Whenever the word "text" turns up in a line of the data below, copy that line.

Collected data:
↓↓↓
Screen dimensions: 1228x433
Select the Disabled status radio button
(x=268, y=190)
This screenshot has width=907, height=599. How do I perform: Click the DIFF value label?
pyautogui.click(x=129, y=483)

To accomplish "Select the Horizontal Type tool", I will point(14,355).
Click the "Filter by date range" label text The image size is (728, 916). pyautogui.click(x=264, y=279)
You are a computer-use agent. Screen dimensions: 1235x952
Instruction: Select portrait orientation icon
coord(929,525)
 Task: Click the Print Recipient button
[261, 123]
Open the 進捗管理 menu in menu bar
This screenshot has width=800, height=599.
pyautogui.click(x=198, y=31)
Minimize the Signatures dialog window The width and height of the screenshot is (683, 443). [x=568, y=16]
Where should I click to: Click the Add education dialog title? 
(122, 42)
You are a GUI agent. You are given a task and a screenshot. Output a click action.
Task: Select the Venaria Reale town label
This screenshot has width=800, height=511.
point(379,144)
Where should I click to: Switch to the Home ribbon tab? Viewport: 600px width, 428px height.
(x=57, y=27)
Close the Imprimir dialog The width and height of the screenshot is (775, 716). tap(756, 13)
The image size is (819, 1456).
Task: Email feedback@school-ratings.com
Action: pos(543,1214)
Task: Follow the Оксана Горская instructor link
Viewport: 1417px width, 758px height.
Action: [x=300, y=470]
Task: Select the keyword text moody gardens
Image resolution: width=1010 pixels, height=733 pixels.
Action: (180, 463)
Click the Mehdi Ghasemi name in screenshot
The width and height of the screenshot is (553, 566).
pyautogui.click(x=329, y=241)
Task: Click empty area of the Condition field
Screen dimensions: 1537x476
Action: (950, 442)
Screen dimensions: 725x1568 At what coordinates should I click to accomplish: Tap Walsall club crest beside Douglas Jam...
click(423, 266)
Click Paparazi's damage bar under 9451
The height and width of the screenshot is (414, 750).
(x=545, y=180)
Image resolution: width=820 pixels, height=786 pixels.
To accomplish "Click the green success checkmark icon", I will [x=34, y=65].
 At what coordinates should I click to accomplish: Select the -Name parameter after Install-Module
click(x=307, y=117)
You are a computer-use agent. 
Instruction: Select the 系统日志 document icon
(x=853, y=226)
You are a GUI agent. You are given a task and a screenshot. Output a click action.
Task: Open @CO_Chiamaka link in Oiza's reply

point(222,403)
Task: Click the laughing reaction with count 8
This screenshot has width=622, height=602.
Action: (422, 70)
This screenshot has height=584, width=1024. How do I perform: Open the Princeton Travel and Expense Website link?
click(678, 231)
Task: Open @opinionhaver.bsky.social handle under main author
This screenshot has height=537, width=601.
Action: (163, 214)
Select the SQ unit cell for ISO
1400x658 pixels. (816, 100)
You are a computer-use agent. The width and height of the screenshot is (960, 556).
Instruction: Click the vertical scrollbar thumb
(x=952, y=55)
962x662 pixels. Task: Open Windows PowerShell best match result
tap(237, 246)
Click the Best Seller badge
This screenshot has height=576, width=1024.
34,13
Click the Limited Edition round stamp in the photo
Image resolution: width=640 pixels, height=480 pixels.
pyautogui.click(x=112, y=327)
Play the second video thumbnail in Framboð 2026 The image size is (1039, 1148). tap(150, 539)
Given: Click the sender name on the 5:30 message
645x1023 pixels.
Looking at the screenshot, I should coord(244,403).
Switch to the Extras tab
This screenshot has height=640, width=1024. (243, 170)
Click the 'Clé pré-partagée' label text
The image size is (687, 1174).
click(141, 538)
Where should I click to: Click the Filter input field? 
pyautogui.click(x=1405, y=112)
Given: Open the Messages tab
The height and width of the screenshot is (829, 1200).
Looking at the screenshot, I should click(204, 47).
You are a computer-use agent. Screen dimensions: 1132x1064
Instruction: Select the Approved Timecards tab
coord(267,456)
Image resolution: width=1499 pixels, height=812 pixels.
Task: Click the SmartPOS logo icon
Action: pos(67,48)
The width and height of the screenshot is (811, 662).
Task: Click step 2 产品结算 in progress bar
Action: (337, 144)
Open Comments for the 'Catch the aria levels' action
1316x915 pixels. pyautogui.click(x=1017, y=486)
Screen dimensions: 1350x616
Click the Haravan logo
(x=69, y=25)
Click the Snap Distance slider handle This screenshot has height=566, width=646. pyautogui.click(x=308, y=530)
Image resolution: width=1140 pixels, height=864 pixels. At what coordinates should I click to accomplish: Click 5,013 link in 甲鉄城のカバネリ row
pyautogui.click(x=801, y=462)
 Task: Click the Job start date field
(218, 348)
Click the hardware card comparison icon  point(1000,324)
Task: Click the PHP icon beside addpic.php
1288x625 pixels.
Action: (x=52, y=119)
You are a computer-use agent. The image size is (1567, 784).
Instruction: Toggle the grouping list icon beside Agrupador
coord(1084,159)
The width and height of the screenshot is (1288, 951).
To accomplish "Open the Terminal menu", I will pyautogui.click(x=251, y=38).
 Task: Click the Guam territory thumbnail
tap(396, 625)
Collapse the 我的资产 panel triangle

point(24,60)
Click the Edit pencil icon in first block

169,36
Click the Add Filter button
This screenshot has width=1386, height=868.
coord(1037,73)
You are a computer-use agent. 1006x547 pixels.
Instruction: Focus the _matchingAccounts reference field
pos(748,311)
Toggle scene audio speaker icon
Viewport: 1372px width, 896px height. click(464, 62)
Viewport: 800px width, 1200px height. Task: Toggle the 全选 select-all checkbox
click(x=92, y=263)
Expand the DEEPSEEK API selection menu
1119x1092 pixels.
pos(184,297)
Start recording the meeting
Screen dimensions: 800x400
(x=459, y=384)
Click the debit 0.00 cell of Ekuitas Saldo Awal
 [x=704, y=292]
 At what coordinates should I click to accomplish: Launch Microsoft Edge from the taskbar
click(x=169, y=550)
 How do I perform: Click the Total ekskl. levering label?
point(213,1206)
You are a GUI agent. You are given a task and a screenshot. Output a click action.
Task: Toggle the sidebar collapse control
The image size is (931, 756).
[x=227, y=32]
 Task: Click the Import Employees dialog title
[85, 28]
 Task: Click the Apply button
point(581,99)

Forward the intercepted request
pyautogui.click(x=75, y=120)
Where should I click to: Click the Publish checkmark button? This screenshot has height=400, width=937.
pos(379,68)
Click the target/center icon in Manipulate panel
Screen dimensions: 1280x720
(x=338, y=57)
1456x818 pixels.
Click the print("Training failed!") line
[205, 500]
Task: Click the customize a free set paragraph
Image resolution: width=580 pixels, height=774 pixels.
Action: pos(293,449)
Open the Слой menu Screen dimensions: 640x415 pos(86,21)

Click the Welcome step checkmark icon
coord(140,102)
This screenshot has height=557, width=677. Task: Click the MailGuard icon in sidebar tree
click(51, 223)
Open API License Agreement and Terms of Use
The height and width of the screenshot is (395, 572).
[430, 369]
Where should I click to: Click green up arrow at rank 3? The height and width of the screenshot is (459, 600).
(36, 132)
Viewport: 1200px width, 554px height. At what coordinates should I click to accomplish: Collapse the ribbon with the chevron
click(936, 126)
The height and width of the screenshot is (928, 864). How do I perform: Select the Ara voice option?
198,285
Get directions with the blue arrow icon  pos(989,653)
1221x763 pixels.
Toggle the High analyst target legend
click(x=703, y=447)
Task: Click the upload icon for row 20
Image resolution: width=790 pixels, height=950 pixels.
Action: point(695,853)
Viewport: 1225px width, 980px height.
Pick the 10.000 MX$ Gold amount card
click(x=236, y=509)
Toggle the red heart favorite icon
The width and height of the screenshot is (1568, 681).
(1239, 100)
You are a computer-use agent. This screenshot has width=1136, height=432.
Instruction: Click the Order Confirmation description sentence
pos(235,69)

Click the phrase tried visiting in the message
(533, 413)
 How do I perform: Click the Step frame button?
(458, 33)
↑↑↑
### SOLVED PROBLEM
Click the "Filter by date range" label text The image size is (728, 916). pyautogui.click(x=264, y=279)
Task: Select the keyword text moody gardens
Click the 'Clé pré-partagée' label text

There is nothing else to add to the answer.